Clinical truth?

I was asked to talk about my recent research recently and I decided to talk about clinical notes. I was talking to clinicians and I wanted to make it both interesting and surprising. After all, clinical noes are taken to render the institutional truth about what happens to the patient.

The research I talked about was done by Justyna Ziolkowska and me. We were interested in information management in psychiatry; we wanted to trace the information which was recorded in the patients’ notes back to its origin in the interview. As we had access both to the interviews and to the notes made after conducting it, we set off. What we expected was that we would find plenty of expressions which impose the clinicians’ perspective on what their patients said. In other words, we thought the article would be about writing that patients claimed something rather than said something. Indeed, we found plenty of that.

But quite unexpectedly, we also found something else. Here is the bottom line: We have not found a single patient’s record which did not misrepresent an aspect of what the patient said. We were astonished that some notes simply presented a false view of what the patient said. For example, the patient said she didn’t sleep after taking sleeping pills, the psychiatrist recorded it as the patient sleeping well after taking them.

Now, since the publication of the study, I have talked about it to clinical audiences a number of times. What surprised me every time was that clinicians shrugged the study off. It didn’t matter, they said. They gave three reasons.

First, even though the notes were made after the interview and explicitly constructed as such, the information in the notes must have come from a different and significant source. Even though such a source was never identified, any other contact not recorded, misrepresentation was impossible.

The second reason for dismissing what we found was that every psychiatrist (apparently) keeps an informal record of their dealings with patients.
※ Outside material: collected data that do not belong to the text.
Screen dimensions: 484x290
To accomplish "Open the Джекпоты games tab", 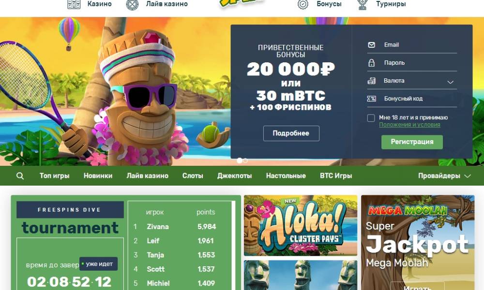I will [235, 175].
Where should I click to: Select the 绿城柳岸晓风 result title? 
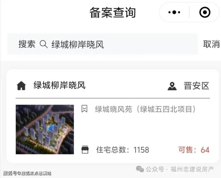(59, 85)
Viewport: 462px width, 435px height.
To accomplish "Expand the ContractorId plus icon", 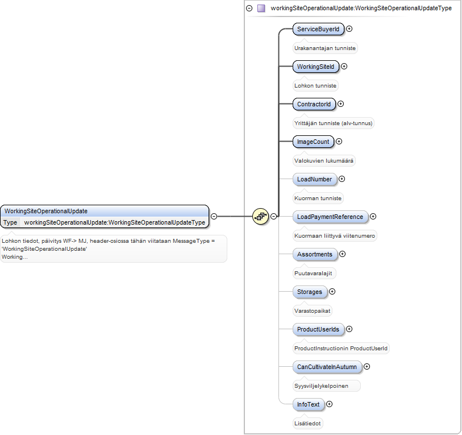I will [340, 104].
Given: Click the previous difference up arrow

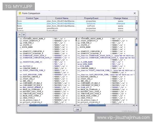Looking at the screenshot, I should [20, 34].
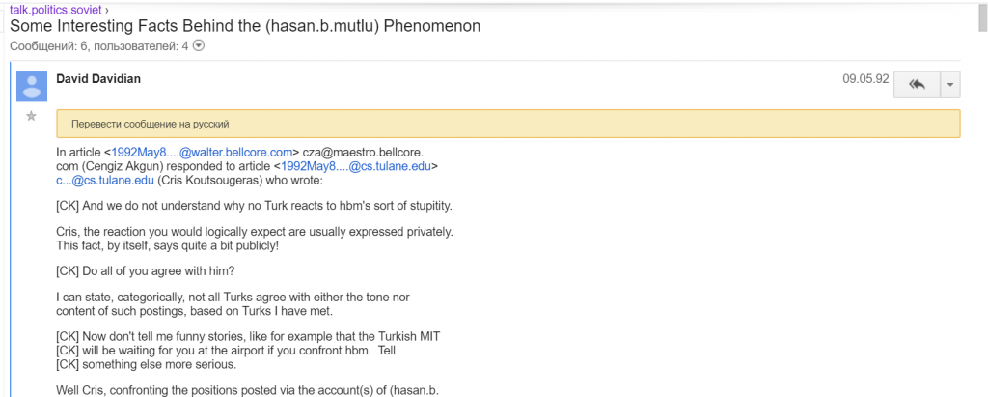Viewport: 988px width, 397px height.
Task: Open the talk.politics.soviet group link
Action: point(55,10)
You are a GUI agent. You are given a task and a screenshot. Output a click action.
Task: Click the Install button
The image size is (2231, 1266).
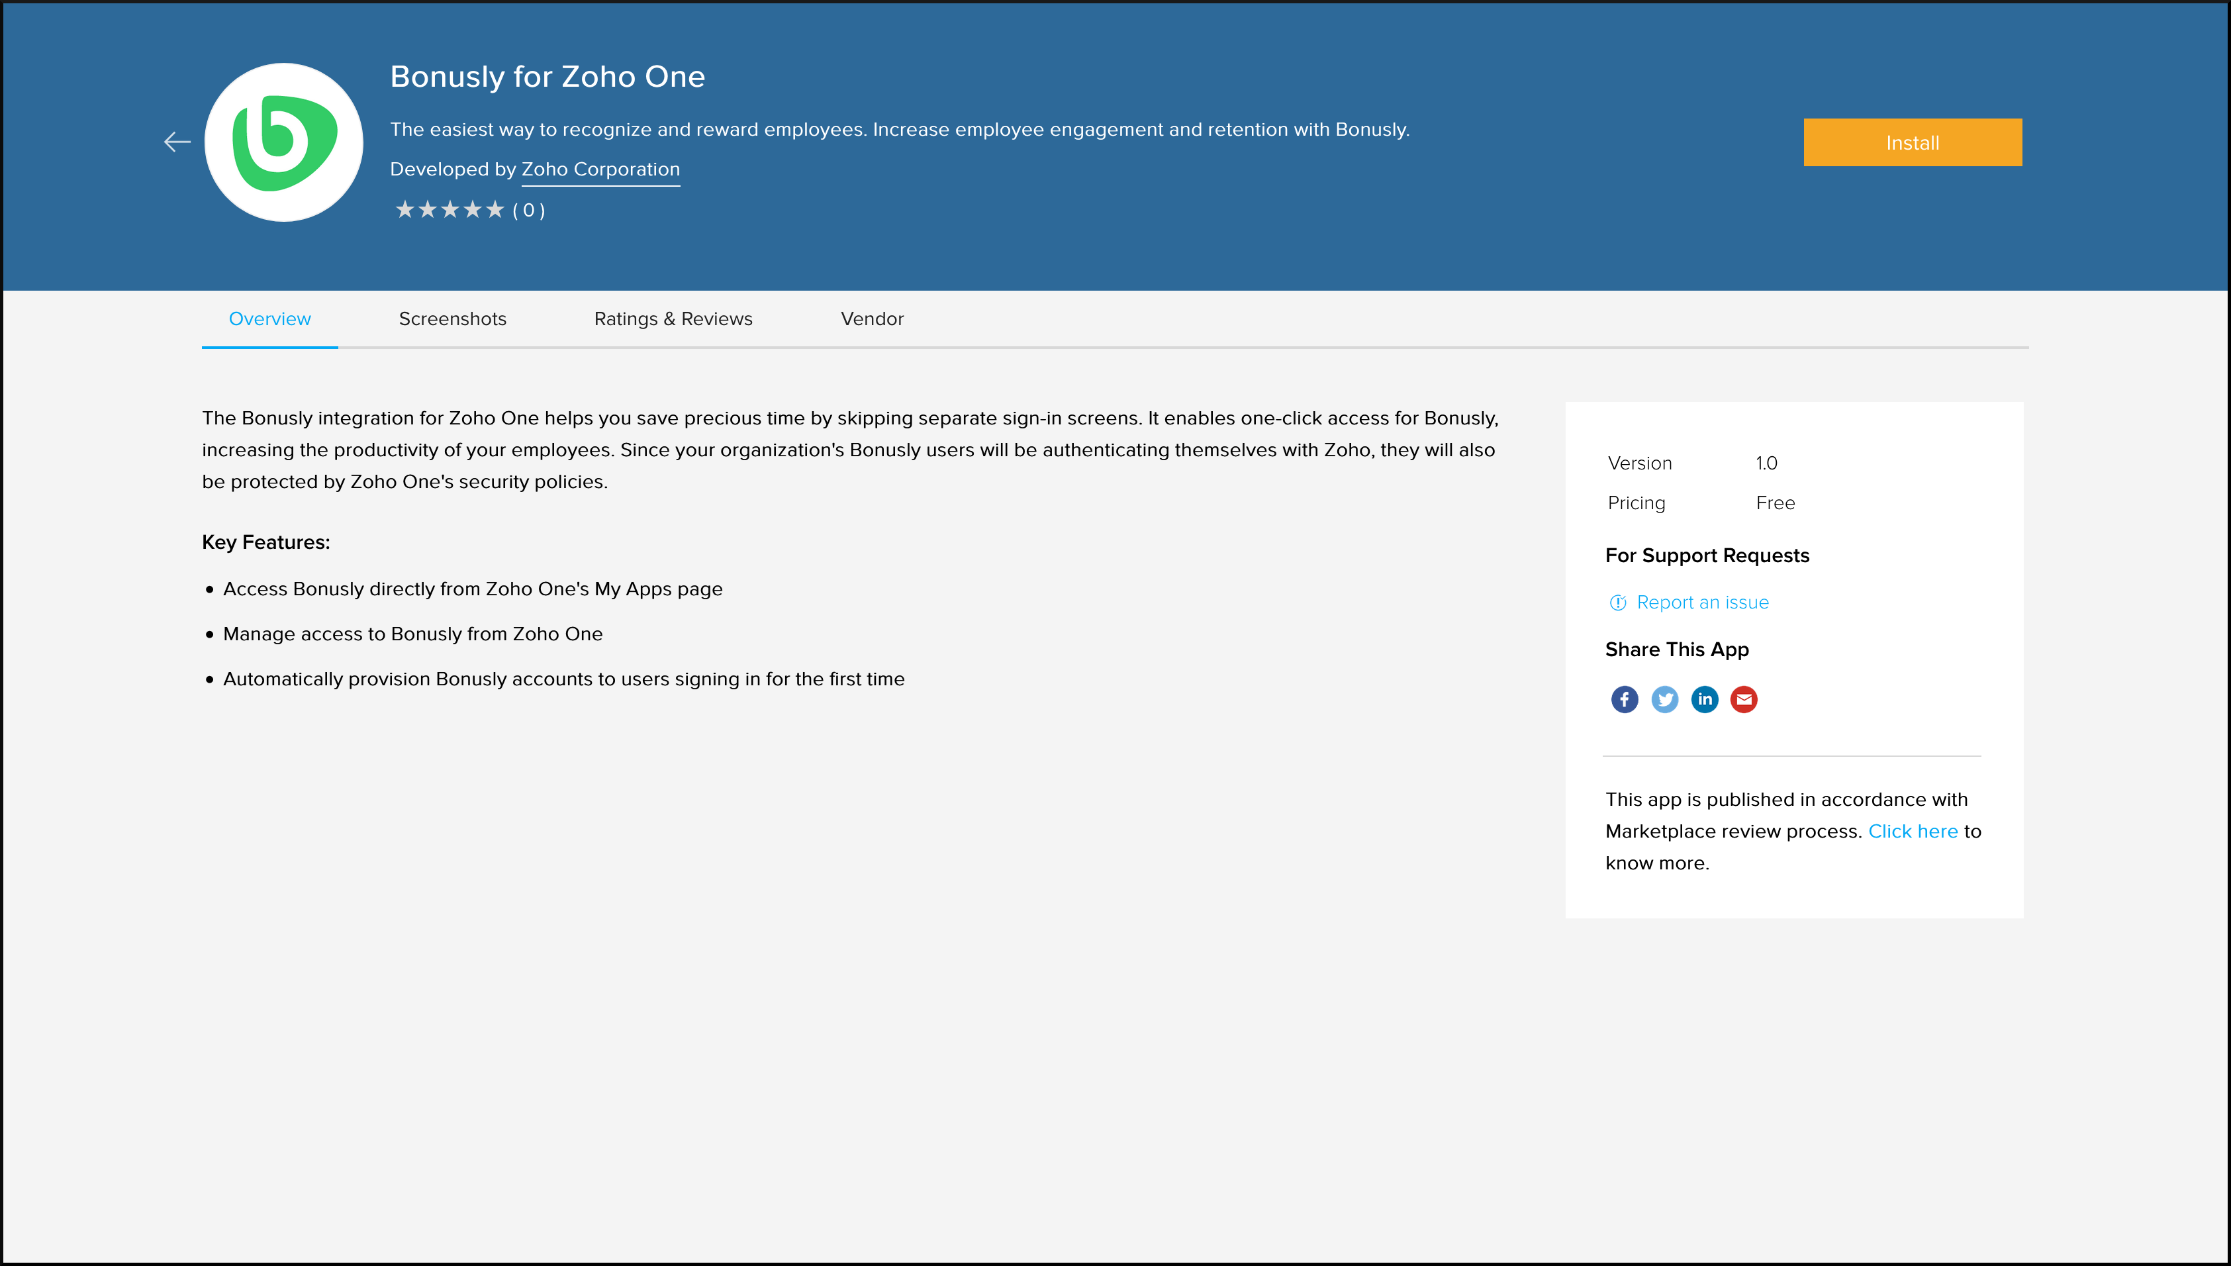pos(1913,143)
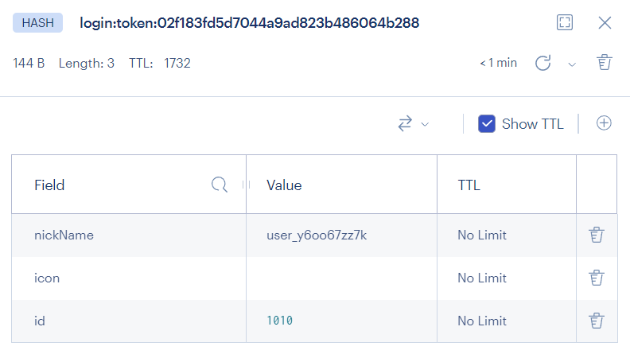Image resolution: width=630 pixels, height=354 pixels.
Task: Delete the login token key
Action: [x=605, y=63]
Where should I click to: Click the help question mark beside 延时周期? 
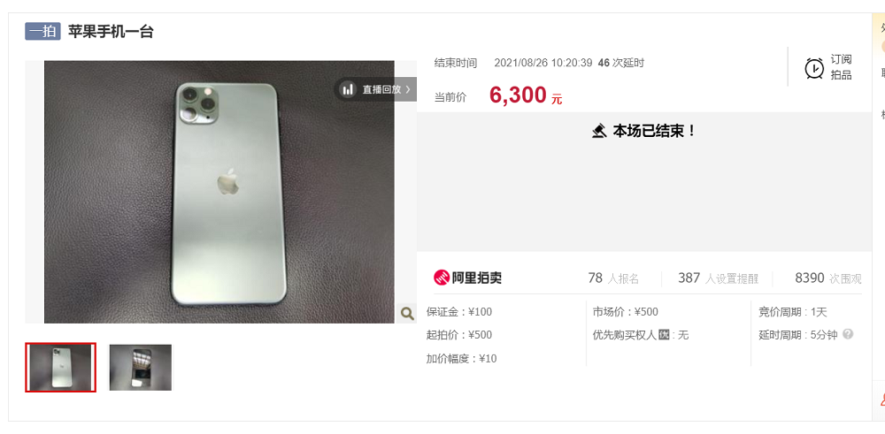(x=847, y=334)
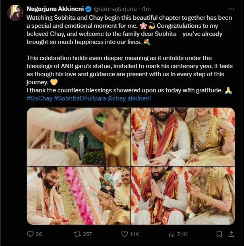Open the top-left photo with statue

[79, 136]
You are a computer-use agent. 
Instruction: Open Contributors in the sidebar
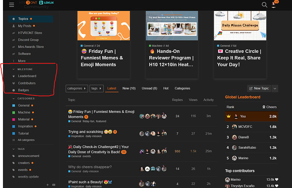(27, 83)
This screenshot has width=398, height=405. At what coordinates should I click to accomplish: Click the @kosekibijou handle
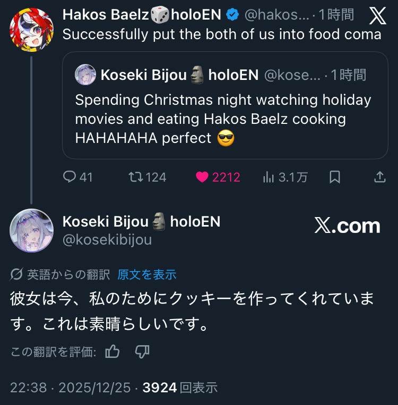coord(107,240)
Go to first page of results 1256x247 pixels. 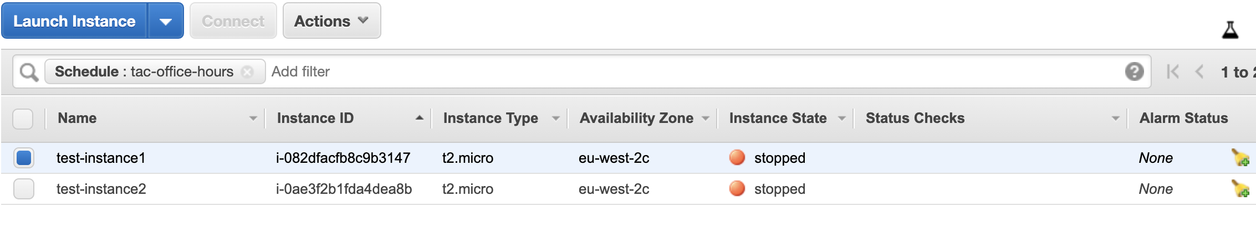[x=1172, y=72]
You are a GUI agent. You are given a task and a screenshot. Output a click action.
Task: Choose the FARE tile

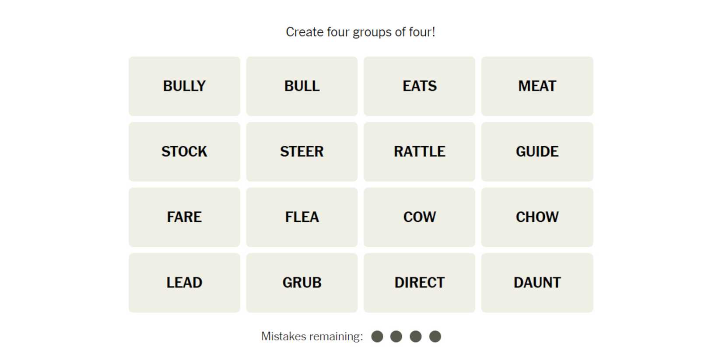(184, 217)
And so, inaccuracies in clinical notes might result from deliberate misrepresentation, or perhaps by mistake, but it is the informal documentation which REALLY matters. The official notes became secondary and all arguments about institutional and legal record were simply rejected as secondary. What really mattered was that the doctor did know the truth. No, in the informal documentation mistakes were not possible, while sharing the notes with other doctors did not matter that much.

And then there was the third reason. Yes, we, the researchers, can have access to what the patient said, but it is the psychiatrist who has a special gift of interpretation, a psychiatric sight. So, the patient might be saying that they experience suicidal ideation, but what they really mean is that they don’t (it is a genuine example), but that only can be told by a shrink who sees so much more. In fact, they see more than the patient themselves.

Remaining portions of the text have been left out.